On fractional higher-order Dirichlet boundary value problems: between the Laplacian and the bilaplacian

TL;DR

This paper explores fractional higher-order Dirichlet boundary value problems, bridging the gap between Laplacian and bilaplacian operators, by examining solution behaviors, boundary conditions, and maximum principles through variational and explicit kernel methods.

Contribution

It introduces a framework for understanding intermediate fractional Laplacian problems, including boundary conditions, solution properties, and limiting behaviors, expanding the theoretical understanding of higher-order PDEs.

Findings

Solutions are obtained variationally and explicitly for the ball.

Maximum principles are analyzed for intermediate fractional problems.

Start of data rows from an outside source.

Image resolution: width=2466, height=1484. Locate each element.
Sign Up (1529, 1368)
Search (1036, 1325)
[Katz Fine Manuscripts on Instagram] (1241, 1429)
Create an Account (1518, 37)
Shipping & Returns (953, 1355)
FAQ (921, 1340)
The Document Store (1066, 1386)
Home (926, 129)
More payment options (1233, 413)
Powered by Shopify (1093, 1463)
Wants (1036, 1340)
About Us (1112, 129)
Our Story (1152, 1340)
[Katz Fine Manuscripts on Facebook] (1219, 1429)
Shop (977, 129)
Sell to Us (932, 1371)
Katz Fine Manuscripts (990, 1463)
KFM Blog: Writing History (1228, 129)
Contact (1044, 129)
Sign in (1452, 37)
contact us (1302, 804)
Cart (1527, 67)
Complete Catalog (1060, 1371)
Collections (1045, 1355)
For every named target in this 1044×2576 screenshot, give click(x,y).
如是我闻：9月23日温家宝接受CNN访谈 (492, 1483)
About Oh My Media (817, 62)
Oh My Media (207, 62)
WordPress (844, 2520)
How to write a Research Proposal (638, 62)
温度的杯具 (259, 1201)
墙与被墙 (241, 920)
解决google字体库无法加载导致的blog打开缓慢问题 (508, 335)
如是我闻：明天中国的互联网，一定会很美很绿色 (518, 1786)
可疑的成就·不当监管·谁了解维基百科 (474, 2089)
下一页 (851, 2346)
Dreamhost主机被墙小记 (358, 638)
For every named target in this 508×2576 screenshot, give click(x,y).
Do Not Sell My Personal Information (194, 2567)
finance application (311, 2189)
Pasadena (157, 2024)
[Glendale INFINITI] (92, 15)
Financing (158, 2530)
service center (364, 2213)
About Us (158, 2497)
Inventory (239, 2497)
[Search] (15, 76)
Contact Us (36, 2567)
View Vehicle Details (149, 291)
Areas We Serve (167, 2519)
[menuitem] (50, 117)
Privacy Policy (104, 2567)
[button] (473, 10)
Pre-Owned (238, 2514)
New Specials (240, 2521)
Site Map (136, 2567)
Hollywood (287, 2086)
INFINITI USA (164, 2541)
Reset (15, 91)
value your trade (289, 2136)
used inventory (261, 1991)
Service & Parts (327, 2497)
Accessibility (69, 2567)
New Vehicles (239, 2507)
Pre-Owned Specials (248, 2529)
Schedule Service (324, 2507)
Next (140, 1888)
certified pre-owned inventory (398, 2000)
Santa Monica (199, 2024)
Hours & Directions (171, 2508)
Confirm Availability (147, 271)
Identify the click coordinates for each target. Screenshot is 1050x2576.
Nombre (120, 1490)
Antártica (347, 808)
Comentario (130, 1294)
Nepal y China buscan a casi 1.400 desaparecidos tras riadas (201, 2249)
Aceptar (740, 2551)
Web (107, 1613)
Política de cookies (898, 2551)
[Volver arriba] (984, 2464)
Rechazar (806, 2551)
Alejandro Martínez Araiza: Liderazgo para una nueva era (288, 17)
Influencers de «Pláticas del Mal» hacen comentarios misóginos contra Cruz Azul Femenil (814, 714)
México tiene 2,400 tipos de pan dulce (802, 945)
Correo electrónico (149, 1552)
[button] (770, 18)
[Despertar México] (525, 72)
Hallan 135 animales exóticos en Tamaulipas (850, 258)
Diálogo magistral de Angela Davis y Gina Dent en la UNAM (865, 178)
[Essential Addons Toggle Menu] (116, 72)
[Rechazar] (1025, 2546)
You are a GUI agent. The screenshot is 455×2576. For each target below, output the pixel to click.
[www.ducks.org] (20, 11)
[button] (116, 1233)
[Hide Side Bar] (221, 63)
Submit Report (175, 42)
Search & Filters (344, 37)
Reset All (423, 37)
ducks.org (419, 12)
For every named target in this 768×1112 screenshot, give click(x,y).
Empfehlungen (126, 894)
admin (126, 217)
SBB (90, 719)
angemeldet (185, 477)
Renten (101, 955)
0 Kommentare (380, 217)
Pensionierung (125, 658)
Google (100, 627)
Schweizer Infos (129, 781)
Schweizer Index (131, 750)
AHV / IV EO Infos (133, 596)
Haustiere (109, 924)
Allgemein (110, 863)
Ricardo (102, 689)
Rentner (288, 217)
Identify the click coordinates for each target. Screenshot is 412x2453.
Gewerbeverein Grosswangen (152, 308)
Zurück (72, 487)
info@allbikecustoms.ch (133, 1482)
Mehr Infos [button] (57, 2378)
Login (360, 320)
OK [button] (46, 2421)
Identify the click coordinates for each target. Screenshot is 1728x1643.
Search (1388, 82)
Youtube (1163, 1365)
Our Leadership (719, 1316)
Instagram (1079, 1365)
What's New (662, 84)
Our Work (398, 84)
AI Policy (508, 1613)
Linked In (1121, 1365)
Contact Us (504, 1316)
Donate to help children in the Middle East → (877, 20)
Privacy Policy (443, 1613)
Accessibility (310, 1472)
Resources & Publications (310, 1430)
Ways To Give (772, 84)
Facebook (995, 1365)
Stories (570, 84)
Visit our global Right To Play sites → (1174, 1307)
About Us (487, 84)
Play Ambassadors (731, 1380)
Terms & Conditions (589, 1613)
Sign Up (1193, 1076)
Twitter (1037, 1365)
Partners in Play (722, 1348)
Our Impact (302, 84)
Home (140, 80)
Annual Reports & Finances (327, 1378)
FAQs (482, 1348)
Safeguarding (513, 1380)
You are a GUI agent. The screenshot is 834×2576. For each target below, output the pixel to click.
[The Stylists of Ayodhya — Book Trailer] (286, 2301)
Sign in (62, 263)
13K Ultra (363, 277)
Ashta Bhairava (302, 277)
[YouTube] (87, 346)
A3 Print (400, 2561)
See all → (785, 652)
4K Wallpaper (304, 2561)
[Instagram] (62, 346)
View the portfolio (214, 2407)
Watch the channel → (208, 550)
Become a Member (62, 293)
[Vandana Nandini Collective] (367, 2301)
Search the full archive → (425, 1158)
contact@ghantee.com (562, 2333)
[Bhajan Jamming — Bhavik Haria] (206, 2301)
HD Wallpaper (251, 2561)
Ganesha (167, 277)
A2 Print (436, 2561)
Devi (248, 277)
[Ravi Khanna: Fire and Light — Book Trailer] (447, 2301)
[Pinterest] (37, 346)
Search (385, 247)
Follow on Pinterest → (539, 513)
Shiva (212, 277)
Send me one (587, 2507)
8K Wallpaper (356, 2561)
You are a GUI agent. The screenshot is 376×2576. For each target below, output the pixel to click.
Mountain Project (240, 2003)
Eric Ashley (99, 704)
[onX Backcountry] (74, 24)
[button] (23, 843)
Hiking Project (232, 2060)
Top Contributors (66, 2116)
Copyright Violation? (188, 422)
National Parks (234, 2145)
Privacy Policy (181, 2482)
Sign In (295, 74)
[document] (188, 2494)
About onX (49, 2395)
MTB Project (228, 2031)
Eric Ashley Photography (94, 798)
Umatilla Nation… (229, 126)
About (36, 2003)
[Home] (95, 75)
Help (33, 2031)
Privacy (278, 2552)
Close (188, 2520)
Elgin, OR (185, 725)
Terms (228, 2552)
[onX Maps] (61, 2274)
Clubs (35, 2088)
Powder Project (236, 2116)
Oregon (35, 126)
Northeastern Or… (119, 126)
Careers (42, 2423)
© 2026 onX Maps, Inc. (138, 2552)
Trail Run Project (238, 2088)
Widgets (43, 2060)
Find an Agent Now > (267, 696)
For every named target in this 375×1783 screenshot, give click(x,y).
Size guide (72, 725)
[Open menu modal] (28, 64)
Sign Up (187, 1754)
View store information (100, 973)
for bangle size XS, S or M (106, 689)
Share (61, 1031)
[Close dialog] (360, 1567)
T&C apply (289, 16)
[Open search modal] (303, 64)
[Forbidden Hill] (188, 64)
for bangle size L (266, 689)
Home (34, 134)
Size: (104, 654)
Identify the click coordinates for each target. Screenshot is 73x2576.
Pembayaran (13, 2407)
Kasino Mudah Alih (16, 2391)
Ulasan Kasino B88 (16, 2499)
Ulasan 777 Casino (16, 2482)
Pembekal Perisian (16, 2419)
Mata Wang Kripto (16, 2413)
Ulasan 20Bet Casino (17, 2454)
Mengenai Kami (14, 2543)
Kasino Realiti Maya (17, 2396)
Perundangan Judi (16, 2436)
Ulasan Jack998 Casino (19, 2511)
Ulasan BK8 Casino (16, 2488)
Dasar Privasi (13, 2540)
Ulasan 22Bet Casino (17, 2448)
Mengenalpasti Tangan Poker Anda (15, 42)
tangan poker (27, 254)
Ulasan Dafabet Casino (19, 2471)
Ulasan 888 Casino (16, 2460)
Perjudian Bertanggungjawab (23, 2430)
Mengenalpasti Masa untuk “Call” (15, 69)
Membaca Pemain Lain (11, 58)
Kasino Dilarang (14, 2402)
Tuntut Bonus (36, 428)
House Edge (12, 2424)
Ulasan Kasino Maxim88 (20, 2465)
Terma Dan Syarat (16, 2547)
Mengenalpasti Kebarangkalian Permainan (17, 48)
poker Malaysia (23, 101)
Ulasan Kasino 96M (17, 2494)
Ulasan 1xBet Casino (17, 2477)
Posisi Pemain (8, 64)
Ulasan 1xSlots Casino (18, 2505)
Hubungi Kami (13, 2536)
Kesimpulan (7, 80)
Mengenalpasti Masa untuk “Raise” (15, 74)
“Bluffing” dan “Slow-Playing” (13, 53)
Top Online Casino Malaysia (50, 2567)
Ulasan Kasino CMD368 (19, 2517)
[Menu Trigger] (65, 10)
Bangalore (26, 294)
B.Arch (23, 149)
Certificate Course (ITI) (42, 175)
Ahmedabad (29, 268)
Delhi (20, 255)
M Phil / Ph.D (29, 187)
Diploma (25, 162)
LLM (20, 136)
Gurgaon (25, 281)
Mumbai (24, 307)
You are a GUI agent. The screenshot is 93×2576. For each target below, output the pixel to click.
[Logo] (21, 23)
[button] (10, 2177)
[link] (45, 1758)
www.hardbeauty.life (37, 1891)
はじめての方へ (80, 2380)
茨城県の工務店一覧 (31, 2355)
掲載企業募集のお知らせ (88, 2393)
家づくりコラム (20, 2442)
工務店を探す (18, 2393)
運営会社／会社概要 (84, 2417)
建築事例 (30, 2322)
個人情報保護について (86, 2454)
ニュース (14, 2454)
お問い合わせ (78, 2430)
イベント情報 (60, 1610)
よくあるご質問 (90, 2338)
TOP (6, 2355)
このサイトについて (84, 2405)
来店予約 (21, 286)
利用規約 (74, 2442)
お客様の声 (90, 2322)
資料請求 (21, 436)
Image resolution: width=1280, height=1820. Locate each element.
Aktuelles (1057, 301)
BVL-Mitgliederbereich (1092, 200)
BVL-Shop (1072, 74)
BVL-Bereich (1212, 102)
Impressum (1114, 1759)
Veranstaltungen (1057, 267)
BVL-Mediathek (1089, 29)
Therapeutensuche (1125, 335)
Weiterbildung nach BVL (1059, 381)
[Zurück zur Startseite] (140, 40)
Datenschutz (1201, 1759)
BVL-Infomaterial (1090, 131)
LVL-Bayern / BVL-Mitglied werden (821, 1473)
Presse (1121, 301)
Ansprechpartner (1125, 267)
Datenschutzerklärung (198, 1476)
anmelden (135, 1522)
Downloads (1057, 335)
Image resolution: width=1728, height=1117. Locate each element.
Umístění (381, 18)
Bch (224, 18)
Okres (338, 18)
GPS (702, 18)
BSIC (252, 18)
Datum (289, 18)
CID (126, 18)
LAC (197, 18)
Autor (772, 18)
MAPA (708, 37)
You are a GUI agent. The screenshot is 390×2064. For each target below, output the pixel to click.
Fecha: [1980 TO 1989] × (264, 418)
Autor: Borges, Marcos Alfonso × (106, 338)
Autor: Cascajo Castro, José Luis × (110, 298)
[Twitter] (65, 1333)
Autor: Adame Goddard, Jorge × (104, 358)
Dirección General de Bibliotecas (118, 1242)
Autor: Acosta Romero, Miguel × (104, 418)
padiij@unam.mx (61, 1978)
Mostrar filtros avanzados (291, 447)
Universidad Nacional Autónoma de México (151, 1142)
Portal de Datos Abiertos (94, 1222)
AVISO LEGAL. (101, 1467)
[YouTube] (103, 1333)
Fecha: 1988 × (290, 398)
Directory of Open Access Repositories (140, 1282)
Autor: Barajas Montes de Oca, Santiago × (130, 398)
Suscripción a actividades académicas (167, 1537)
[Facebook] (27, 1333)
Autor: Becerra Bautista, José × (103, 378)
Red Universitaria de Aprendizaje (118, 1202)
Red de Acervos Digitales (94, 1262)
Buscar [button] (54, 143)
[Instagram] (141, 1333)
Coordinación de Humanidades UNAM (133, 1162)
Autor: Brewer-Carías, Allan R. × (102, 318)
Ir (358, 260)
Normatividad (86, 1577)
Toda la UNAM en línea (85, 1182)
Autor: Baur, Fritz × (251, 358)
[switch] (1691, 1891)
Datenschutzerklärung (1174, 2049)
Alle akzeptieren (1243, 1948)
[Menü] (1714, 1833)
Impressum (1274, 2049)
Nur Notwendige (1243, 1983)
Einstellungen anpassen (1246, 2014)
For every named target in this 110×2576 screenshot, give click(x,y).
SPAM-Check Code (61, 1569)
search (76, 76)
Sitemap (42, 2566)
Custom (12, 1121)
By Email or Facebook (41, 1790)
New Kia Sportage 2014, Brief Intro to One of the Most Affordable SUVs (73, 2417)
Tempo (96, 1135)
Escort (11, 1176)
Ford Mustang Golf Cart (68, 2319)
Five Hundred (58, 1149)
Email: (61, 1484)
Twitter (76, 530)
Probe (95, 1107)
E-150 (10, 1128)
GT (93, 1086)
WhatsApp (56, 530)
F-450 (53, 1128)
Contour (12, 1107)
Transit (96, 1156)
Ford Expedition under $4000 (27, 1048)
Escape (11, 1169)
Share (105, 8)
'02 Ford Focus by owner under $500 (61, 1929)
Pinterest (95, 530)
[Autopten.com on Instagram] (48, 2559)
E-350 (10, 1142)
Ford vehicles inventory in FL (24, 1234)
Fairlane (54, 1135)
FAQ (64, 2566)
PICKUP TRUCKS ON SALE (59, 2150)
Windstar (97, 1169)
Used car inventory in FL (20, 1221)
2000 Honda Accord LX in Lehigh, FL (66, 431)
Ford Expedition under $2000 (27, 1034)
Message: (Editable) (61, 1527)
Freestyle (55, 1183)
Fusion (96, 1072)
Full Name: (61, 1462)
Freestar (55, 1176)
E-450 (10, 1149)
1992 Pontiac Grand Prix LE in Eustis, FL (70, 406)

Behavior of solutions approaches Laplacian or bilaplacian cases in limits.

Abstract

The solutions of boundary value problems for the Laplacian and the bilaplacian exhibit very different qualitative behaviors. Particularly, the failure of general maximum principles for the bilaplacian implies that solutions of higher-order problems are less rigid and more complex. One way to better understand this transition is to study the intermediate Dirichlet problem in terms of fractional Laplacians. This survey aims to be an introduction to these type of problems; in particular, the different pointwise notions for these operators is introduced considering a suitable natural extension of the Dirichlet boundary conditions for the fractional setting. Solutions are obtained variationally and, in the case of the ball, via explicit kernels. The validity of maximum principles for these intermediate problems is also discussed as well as the limiting behavior of solutions when approaching the Laplacian or the bilaplacian case.